MEXICO CITY — On top of a hill at the edge of a trash dump, the drug cartel assassins shot dozens of Mexican students and tossed them down the ravine, where their bodies were then burned in a great conflagration until only the smallest charred fragments remained.
That has been the Mexican government’s narrative to explain the September disappearance of 43 students of a teachers college in the state of Guerrero. In a news conference late last month intended to put the mystery to rest, Attorney General Jesús Murillo Karam called his version the “historic account of what happened” based on proof “supported by science.”
But the Argentine Forensic Anthropology Team, which has worked alongside the government on the investigation, has now publicly doubted those conclusions and criticized the government’s handling of evidence in a case that has generated months of nationwide protests.

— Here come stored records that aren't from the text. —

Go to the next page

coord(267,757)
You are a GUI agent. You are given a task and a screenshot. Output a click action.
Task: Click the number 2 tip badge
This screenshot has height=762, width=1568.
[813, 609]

“It’s definitely premature to close the case,” said one member of the Argentine team, who spoke here Saturday evening on the condition of anonymity. “So far, we don’t have physical evidence to support, necessarily, that the students were killed there.”

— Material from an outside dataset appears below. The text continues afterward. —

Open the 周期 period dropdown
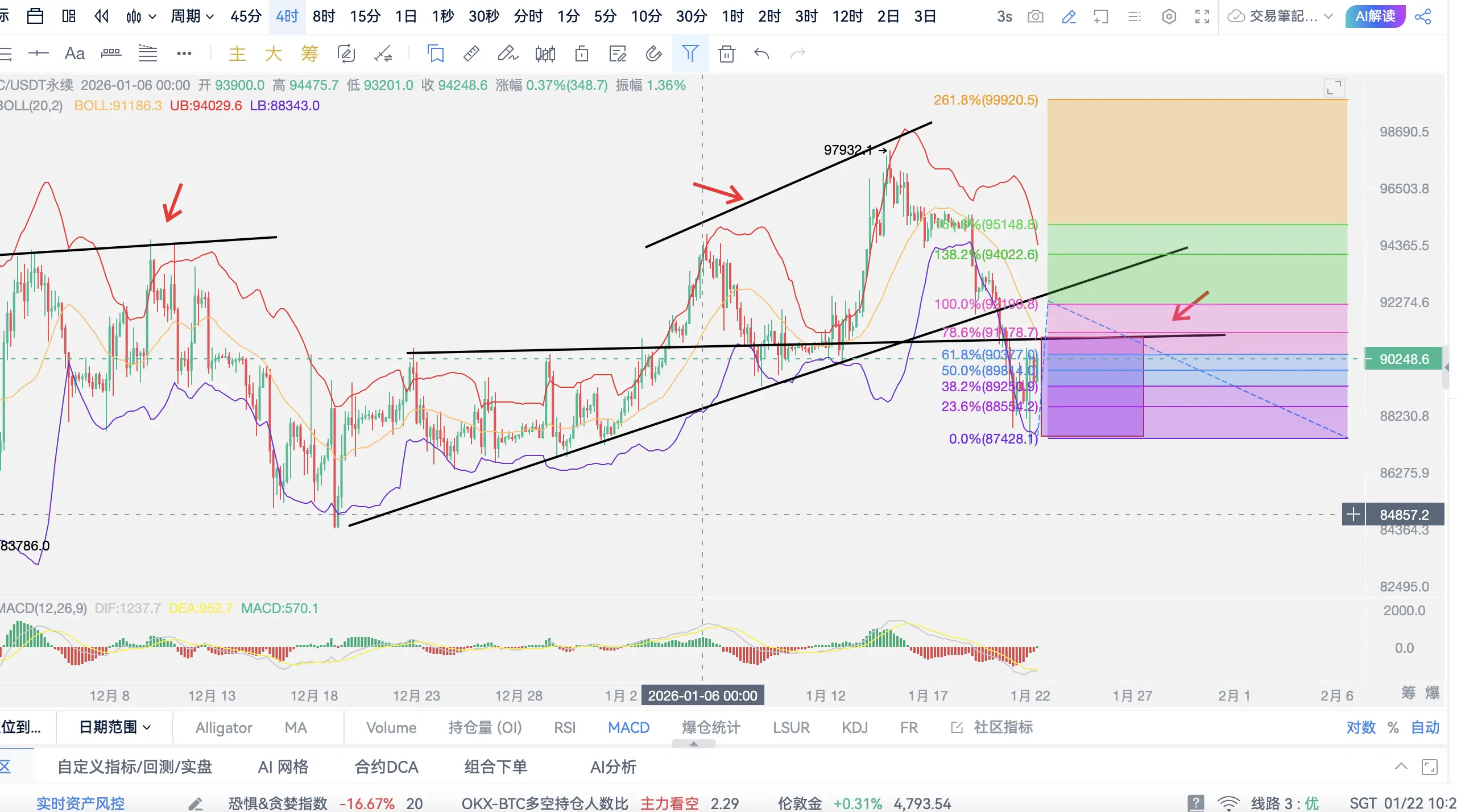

The attorney general’s office could not be reached for comment.
In a 16-page report, the Argentine team, hired by the victims’ families as independent investigators, cited several problems in the government’s investigation, including lax security at the site and the procedures by which the evidence was collected and interpreted.

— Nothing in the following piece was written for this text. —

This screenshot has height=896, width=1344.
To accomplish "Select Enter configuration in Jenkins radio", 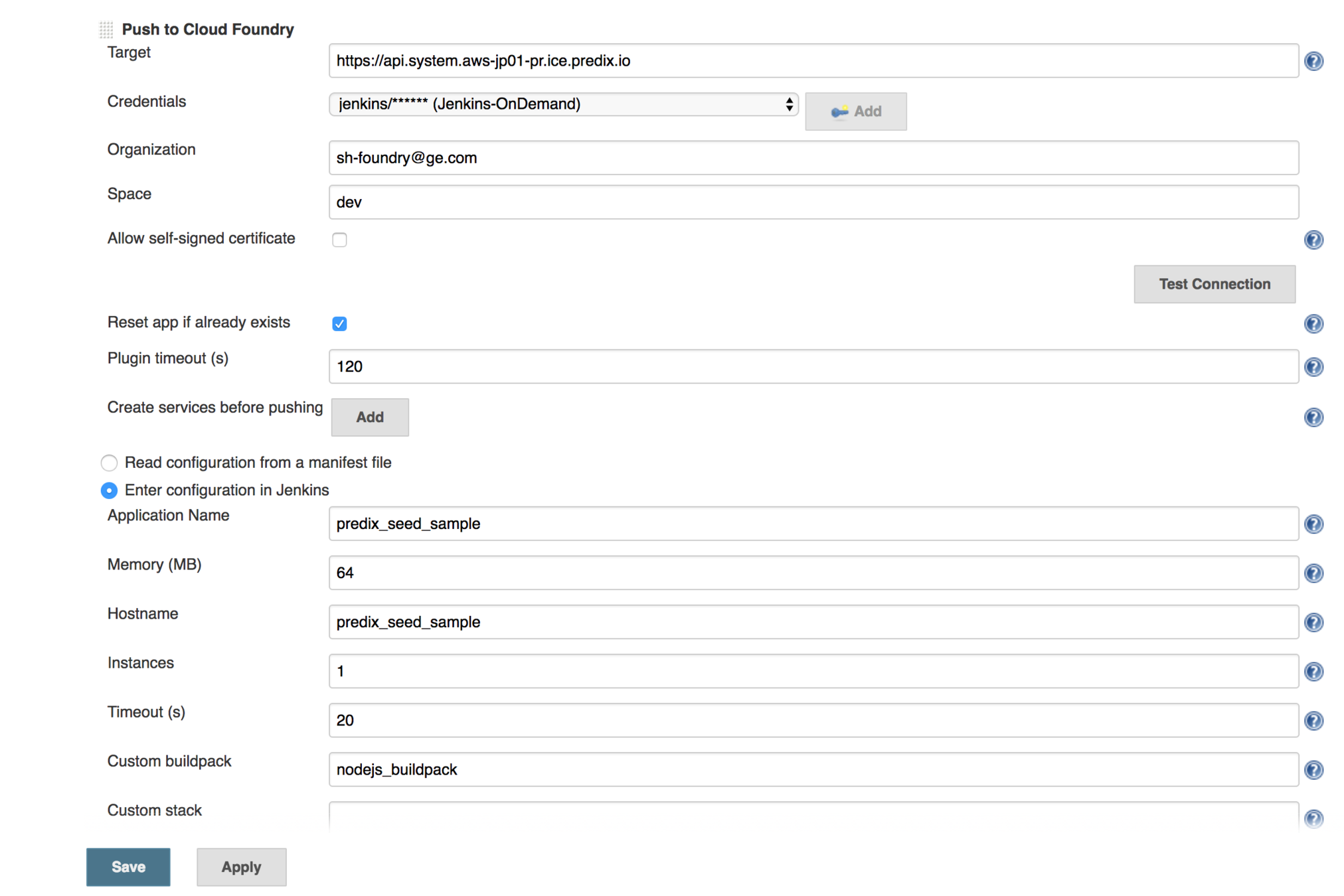I will (110, 490).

In the 11 days in October and November that Mexican investigators worked alongside the Argentine team at the trash dump outside Cocula, the majority of the ballistic evidence was found at the bottom of the hill. But then government investigators returned alone on Nov. 15 — despite an agreement to work together — and found 42 shell casings in a pile right where the suspects’ testimonies suggested they should be, the Argentines said. That discovery has raised the possibility that evidence was planted to support the testimony.
Murillo Karam said last month that his conclusions were based on 39 confessions and hundreds of forensic tests. The official description of the scene at the trash dump relies on the testimony of at least three people — out of roughly 100 arrested — who claimed they worked for the Guerreros Unidos drug cartel and participated in killing and burning the students.
Of the 17 bone fragment samples sent to a lab at a university in Innsbruck, Austria, just one has produced a positive DNA match with a student — 19-year-old Alexander Mora Venancio. But the Argentines said they were not present when Mexican authorities claimed to have found the bag of ashes and bone along the Rio San Juan near the trash dump.
The Argentine team also concluded, using satellite imagery and soil samples, that there had been fires at the trash dump in Cocula going back years. That has led them to doubt that it is possible for prosecutors to conclude that the evidence they are relying on — tooth or tire or metal fragments — comes from one specific fire. The Argentines have further found the burned remains of a prosthetic dental bridge that they believe did not belong to any of the students.
“There are other human remains here that do not belong to the” students, the team member said.